● **Prompt**: In the records below, find the line with "This screenshot has width=1228, height=1004." and repeat exactly every line from it through the line with "The height and". Pictures stay out.

● **Extracted data**:
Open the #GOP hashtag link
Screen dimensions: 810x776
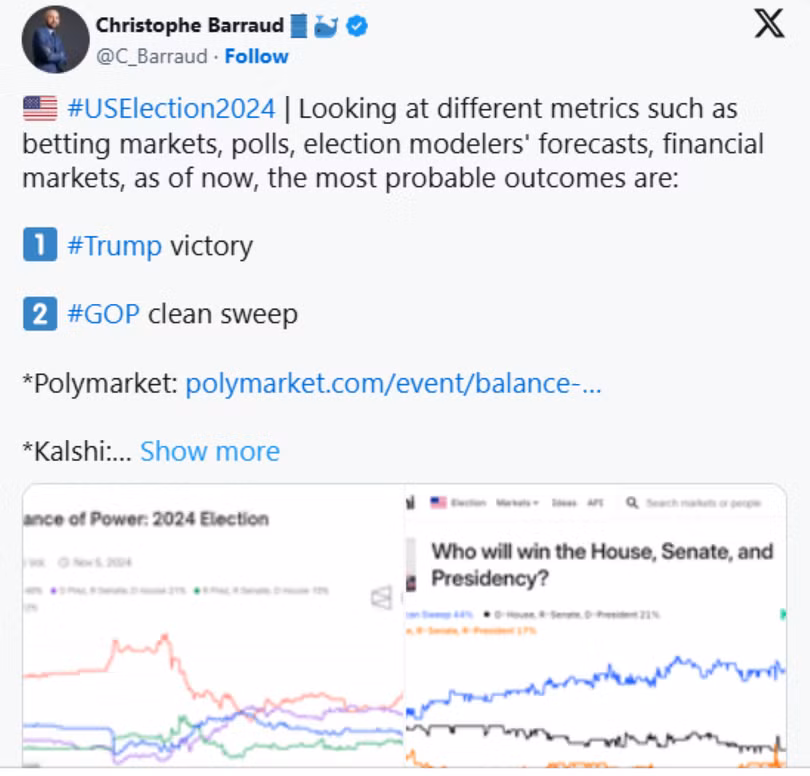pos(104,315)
* * *
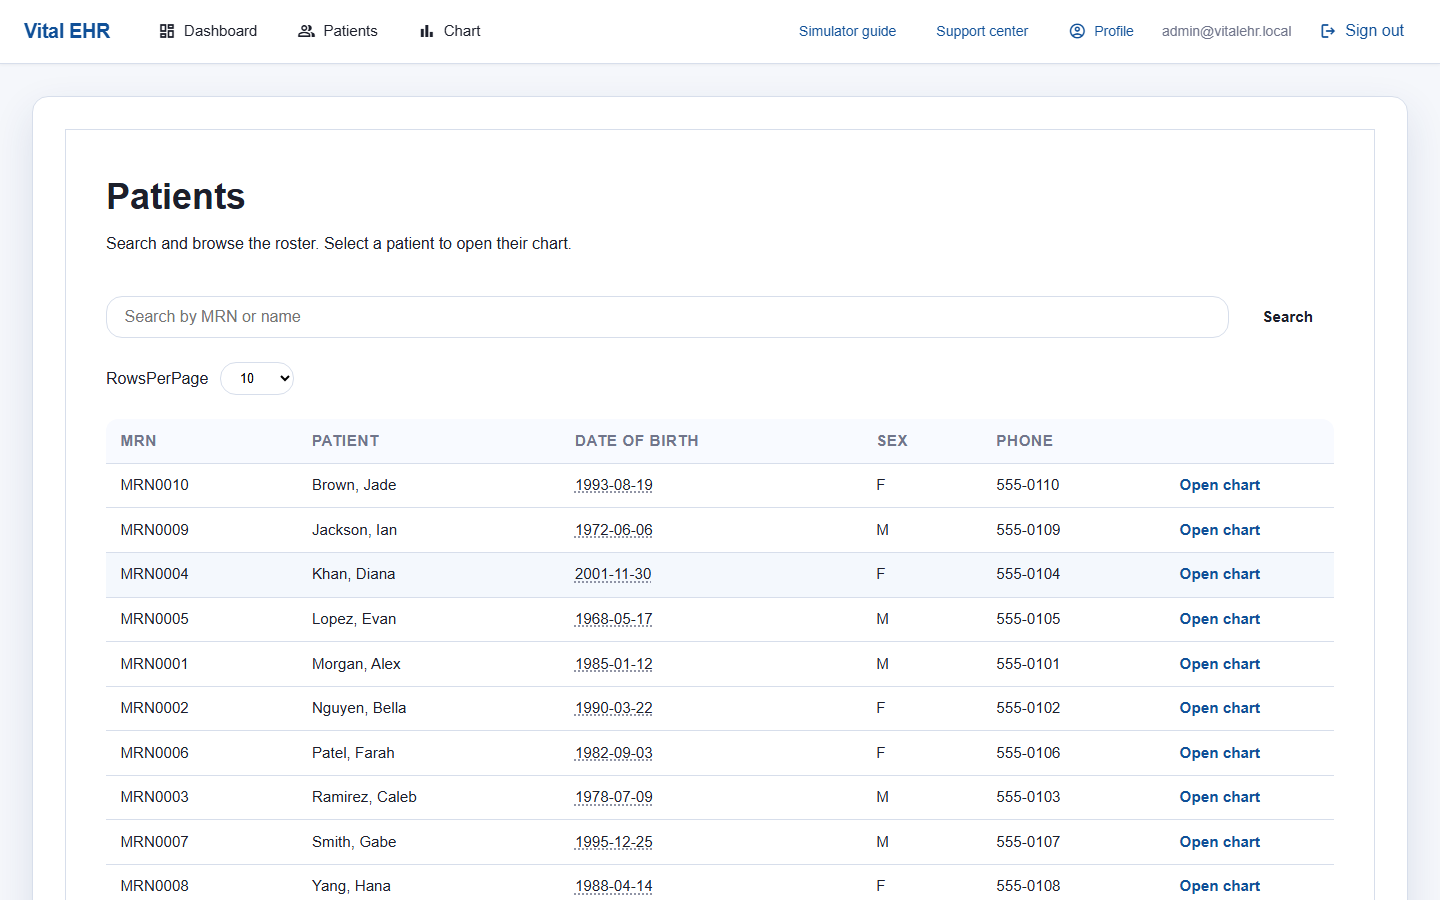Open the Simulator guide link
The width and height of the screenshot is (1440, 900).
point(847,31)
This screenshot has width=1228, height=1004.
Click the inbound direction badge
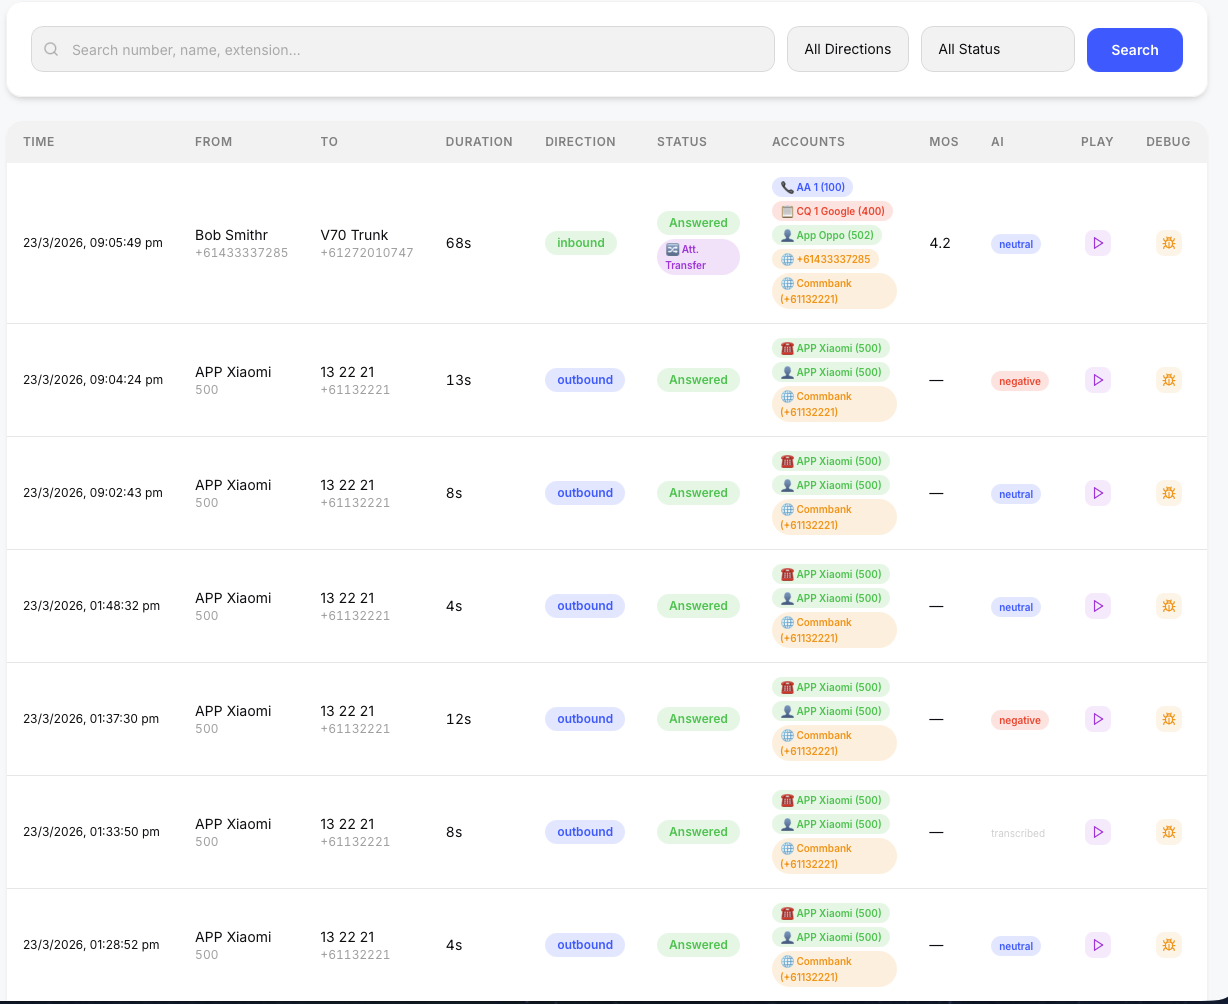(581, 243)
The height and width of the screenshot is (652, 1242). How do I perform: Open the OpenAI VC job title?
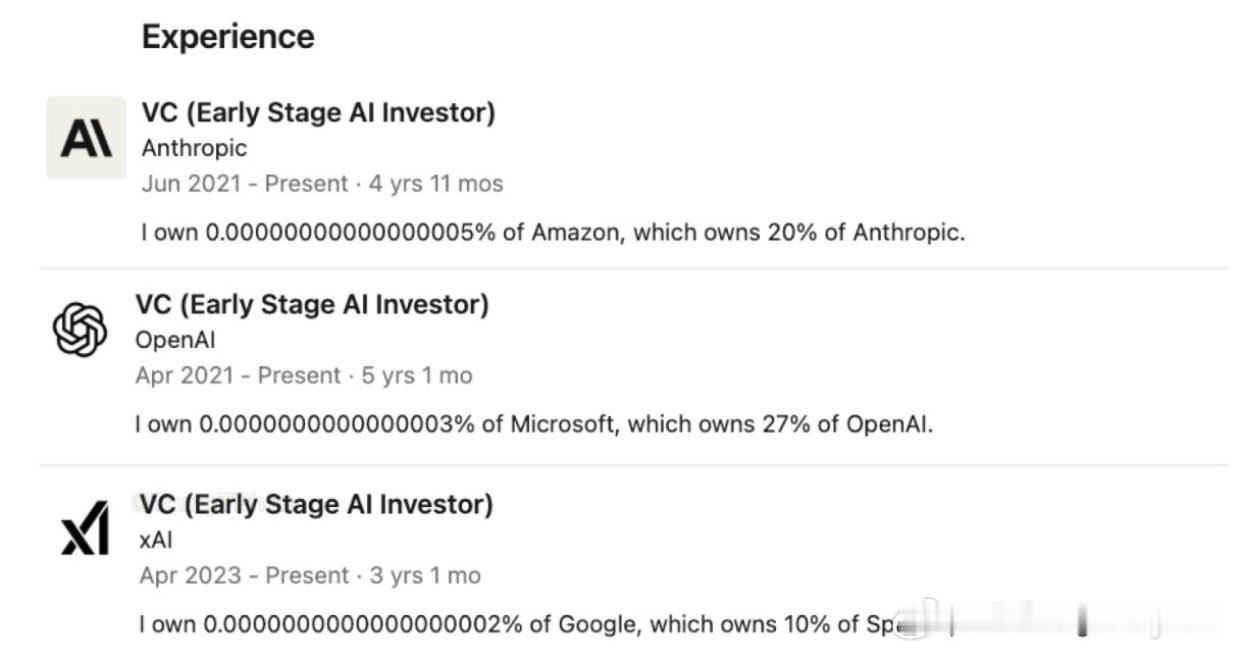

● **Written response**:
This screenshot has width=1228, height=1004.
Click the inbound direction badge
(581, 243)
The height and width of the screenshot is (652, 1242). How do I perform: Open the OpenAI VC job title?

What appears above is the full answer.